You can see familiar steps here just now filter makes one pass along signal array.

Our separable Gaussian filter library is ready! You can download full source code here:

Full file listings are available online as well:

6. How to use

Pay attention that our solution is universal. First, our filter has window of arbitrary size. Second, we have developed class template that suits any type of input data —

TGaussianBlur<unsigned char> BlurFilter;
TGaussianBlur<short> BlurFilter;
TGaussianBlur<float> BlurFilter;
TGaussianBlur<int> BlurFilter;
TGaussianBlur<unsigned int> BlurFilter;

— all these declarations are valid and will process your data graciously.
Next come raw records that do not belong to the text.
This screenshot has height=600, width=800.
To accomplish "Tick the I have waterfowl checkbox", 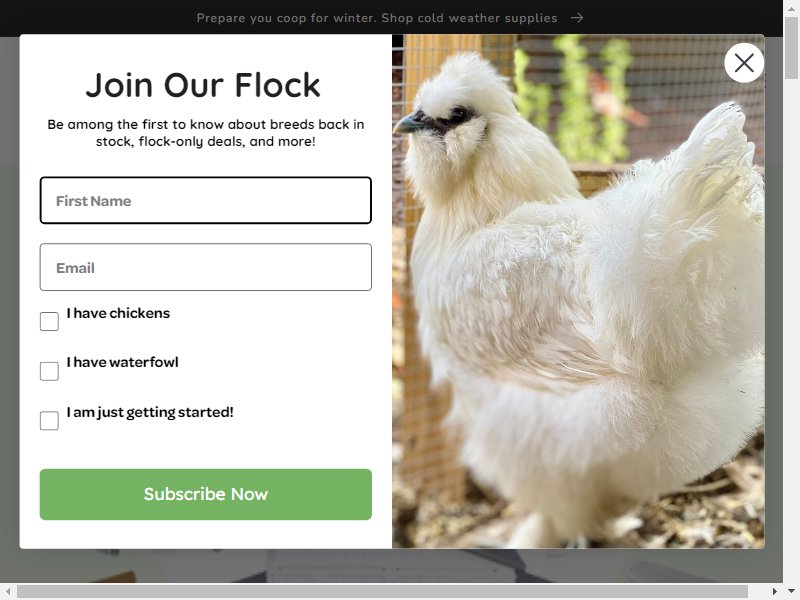I will 49,371.
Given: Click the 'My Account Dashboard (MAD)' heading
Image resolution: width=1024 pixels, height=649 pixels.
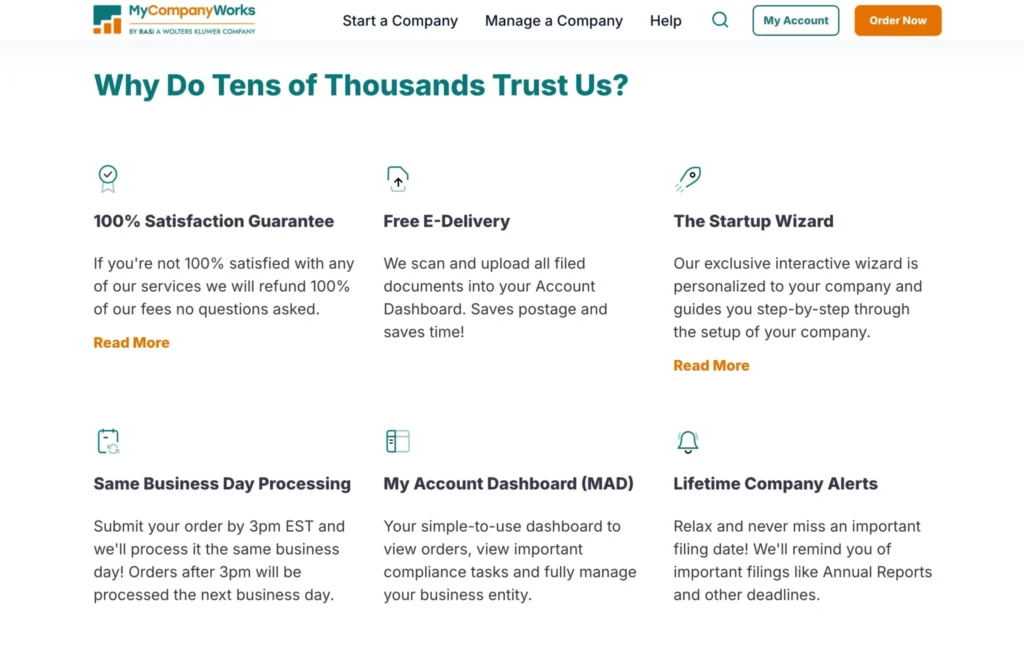Looking at the screenshot, I should click(508, 483).
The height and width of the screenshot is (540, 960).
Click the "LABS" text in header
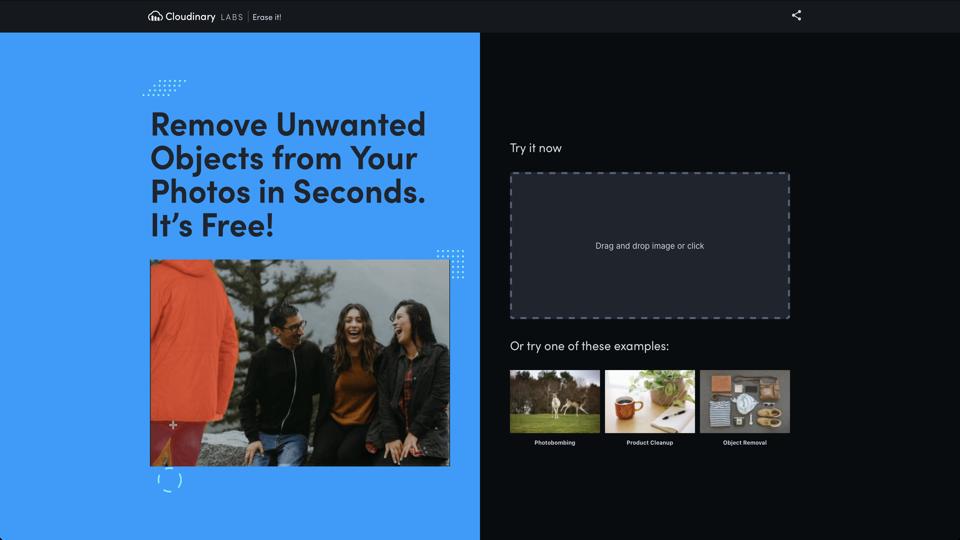click(x=231, y=17)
To use the filter you should include header file gaussianblur.h and place in your code lines like:

...Usually at the top of the file
//   Include Gaussian blur header
#include "gaussianblur.h"
...Some code here
   ...Inside your signal/image processing function
   //   Create instance of Gaussian blur filter
   TGaussianBlur<double> BlurFilter;
   //   Apply Gaussian blur
   BlurFilter.Filter(pImage, NULL, 512, 512, 13);

Here image is stored as double array of 512×512 size and it is filtered in-place with Gaussian window of 13×13 pixels width.

And now — an application to play around!

7. Color Gaussian blur

We have created an application to see Gaussian filter in action. The sample package includes 3 files — the applications, sample image and description:

  • gaussianblur.exe — Gaussian filter,
  • sample.bmp — 24-bit sample image,
  • readme.txt — description.

Be aware of the fact, that this sample uses OpenGL, so it should be supported by your system (usually that is the case).

8. How to use

Start up gaussianblur.exe application. Load the image.

Fig. 5. Original image. Screenshot. Fig. 5. Original image.

Set filter window size: Set >> Window size... or click w-button in toolbar, in dialog key in size, for instance 13. Blur image with Gaussian filter by choosing Set >> Filter or clicking F-button in toolbar. See the result.

Fig. 6. Image blurred by Gaussian filter. Screenshot. Fig. 6. Image blurred by Gaussian filter.